Si on peut noter quelques stéréotypes sexistes persistants, notamment le personnage de Claire (Bryce Dallas Howard) perché sur ses talons hauts dans Jurassic World, la saga a su présenter des héroïnes intelligentes et courageuses – avec la représentation pionnière, en 1993, d’une scientifique crédible – participant activement à l’action et aux décisions.
Jurassic Park, 1993, Copyright Universal Pictures
Toujours plus de dents
Comme le répond le scientifique Wu à Simon Masrani (Irfan Khan) dans Jurassic World : « You didn’t ask for reality, you asked for more teeth » (« Tu n’as pas demandé la réalité, tu as demandé plus de dents »).
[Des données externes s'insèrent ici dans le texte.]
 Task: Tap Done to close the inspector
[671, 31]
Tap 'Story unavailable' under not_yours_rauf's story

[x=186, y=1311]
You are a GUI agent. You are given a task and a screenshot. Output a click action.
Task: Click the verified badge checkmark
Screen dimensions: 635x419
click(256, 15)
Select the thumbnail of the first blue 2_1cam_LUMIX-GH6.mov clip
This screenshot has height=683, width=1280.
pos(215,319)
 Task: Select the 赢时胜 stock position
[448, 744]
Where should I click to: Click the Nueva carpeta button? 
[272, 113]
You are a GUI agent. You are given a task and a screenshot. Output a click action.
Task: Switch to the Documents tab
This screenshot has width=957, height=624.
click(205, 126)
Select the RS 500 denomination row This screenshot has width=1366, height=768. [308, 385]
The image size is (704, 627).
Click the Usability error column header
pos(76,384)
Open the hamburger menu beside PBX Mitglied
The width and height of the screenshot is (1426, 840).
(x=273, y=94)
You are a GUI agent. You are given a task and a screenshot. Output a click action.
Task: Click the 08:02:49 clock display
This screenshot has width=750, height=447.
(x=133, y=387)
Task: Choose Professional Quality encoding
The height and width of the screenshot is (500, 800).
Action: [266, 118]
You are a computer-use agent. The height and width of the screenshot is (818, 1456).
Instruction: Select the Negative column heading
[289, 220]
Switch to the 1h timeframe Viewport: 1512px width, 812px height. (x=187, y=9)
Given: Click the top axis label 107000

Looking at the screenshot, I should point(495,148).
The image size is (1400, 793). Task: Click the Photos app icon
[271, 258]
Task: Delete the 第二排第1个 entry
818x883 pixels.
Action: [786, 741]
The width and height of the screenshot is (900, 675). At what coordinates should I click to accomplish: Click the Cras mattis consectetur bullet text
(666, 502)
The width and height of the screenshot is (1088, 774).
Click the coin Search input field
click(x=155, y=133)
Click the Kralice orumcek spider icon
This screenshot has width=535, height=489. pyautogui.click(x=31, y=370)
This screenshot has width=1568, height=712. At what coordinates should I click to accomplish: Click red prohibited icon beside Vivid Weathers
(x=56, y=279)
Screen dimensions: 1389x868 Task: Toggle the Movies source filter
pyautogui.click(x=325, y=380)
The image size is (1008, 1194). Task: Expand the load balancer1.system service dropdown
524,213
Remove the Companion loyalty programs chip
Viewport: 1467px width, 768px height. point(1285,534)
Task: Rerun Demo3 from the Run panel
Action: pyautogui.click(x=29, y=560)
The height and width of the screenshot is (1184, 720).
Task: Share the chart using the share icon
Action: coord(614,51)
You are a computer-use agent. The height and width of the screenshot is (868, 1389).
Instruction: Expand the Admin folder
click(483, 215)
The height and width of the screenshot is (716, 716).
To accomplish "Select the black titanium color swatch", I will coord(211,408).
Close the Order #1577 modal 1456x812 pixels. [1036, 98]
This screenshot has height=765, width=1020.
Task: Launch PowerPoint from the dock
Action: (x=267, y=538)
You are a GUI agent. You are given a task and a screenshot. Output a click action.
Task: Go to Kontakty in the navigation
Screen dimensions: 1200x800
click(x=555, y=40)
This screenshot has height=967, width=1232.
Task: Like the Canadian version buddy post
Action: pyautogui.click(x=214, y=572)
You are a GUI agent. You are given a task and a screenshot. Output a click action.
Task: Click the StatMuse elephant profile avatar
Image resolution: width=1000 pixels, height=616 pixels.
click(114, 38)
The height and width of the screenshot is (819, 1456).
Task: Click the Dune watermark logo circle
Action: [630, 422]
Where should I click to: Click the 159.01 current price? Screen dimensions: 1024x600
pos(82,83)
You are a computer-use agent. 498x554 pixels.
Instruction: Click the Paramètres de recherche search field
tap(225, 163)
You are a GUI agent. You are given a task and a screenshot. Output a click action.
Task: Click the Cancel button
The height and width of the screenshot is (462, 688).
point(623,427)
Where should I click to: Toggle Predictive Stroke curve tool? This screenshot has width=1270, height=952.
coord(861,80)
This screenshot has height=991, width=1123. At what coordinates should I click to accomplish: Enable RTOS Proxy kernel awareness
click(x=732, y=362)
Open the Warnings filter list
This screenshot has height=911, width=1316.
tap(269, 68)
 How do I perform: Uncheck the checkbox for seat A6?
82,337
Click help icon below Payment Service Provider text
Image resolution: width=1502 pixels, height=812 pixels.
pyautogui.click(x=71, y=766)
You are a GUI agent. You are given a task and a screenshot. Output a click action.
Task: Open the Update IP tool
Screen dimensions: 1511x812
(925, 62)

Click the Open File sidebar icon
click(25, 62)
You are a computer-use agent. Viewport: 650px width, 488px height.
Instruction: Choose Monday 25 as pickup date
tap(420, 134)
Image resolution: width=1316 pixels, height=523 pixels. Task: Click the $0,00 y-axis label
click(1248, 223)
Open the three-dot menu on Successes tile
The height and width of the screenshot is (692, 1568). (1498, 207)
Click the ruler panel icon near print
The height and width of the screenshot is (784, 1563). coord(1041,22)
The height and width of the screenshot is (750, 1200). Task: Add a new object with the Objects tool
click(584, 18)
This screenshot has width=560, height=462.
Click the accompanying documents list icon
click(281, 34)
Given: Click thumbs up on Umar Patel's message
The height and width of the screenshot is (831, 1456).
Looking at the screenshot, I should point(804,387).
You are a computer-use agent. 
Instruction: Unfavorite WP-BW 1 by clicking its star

Et c’est sur ce même principe que fonctionne la licence.
On vous l’accorde, en 1993, le tyrannosaure impressionnait. Mais en 2025, il ne ferait plus vraiment le poids face à d’autres créatures numériquement générées, et ça, la licence Park l’a bien compris. Pour faire perdurer l’attrait des spectateurs, les longs-métrages ont su nous présenter des créatures toujours plus grosses, plus dangereuses, et souvent engagées dans des combats sanglants.
Les deux premiers films nous servaient timidement des vélociraptors et T-Rex. Jurassic Park III, quant à lui, nous faisait frissonner avec un spinosaure devenu culte, le plus grand animatronique de l’histoire du cinéma (13 mètres de long et 12 tonnes). La trilogie World se devait d’en faire encore plus. Jurassic World présentait alors le mosasaure et l’Indominous Rex, un animal génétiquement modifié, lui-même décliné en Indoraptor dans Jurassic World : Fallen Kingdom.
Jurassic World, 2015, Copyright Universal Pictures
Dans cette surenchère spectaculaire, Jurassic World : Renaissance laisse place à un monstre à la croisée d’Alien et de Jurassic Park, qui « fera même faire des cauchemars aux parents ». Une nouvelle créature sûrement inspirée par la filmographie de son réalisateur Gareth Edwards (Godzilla) qui donne un nouveau souffle à la suite de la licence.
En somme, si la saga parvient à façonner des bestioles aux dents toujours plus acérées, elle pourrait perdurer encore des années. Ça tombe bien, les fans de la licence ne sont pas prêts à laisser s’éteindre l’ère Jurassic.